SOURCE DOCUMENT Start Marker
It was once a thriving town with a railroad, two banks and two newspapers. Its population is now 10.
“It is a nice quiet place to live,” said Mayor Shirley Nelson. “Most people here are second and third generation, raised here or very close by.”
It is a tight-knit community where neighbors watch out for one another and are both protective and proud of their town’s most famous celebrity.
Roe Messner grew up in Waldron. He buried Tammy Faye’s ashes next to his mother, Nellie. When it is his time, Messner – who is in his eighth decade – said he will be buried next to Tammy Faye.
“That’s our family plot,” Roe Messner said Tuesday. “I buried her next to my dad and mother. My little brother is buried there.
“The press never did know Tammy. It is a shame what the press had to say. She was not anything at all about what has been written.”
Harold Waldschmidt, the cemetery sexton, said he’s seen the lipstick and mascara when he mows.
“I don’t bother it,” he said. “I feel like that is a personal thing.”
‘She was so sharp’
In the late stages of the failing Heritage USA and PTL empire, Tammy Faye was often portrayed on TV in tears, mascara running down her cheeks. She divorced Jim Bakker in 1992 while he was in prison for defrauding millions of his followers and after his widely publicized infidelity with Jessica Hahn.
In the meantime, Messner – who had been the chief builder of the Heritage USA theme park – was convicted of bankruptcy fraud and spent two years in prison.
Tammy Faye married Messner in 1993. In 2004, she appeared on the reality show “The Surreal Life” and re-emerged as a television and cult personality, this time embracing gay men infected with the AIDS virus and appearing alongside ex-porn-star Ron Jeremy.
Her faith never wavered through controversy or failing health.
SOURCE DOCUMENT End Marker
THE DATA Start Marker
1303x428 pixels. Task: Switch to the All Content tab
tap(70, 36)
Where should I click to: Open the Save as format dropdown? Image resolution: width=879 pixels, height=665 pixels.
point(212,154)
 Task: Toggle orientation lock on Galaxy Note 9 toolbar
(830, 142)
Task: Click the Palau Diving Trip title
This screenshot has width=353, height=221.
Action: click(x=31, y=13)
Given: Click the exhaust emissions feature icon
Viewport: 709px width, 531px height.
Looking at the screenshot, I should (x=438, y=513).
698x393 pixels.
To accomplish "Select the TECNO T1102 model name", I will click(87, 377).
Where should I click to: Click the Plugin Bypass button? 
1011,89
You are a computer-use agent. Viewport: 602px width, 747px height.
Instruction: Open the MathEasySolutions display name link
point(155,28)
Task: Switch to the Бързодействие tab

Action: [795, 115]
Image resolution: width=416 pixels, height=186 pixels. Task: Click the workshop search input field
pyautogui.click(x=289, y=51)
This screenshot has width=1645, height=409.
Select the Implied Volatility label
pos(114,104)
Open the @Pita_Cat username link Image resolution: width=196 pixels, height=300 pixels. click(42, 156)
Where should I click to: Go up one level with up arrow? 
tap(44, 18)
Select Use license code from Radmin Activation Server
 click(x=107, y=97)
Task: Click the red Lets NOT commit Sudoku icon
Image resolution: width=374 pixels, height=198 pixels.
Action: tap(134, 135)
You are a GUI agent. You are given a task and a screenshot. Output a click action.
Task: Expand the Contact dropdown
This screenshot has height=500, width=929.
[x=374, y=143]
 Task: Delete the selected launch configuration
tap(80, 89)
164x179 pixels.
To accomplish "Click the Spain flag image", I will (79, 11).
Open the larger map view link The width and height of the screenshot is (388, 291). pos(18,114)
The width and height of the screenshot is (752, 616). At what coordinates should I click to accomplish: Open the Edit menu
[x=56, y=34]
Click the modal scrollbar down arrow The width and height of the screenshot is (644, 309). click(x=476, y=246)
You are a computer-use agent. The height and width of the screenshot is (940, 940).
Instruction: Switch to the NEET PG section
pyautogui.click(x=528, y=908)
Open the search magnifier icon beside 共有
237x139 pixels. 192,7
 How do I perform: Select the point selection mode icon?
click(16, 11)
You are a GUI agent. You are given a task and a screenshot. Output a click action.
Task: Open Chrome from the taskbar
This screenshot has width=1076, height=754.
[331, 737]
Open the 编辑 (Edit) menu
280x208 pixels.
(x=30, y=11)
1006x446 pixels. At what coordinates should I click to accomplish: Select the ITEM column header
THE DATA End Marker
TASK DIRECTIONS: Which years are mentioned in the passage about Waldron? The listing comes from a separate source, not from the passage about Waldron.

ANSWER BOX: 1992, 1993, 2004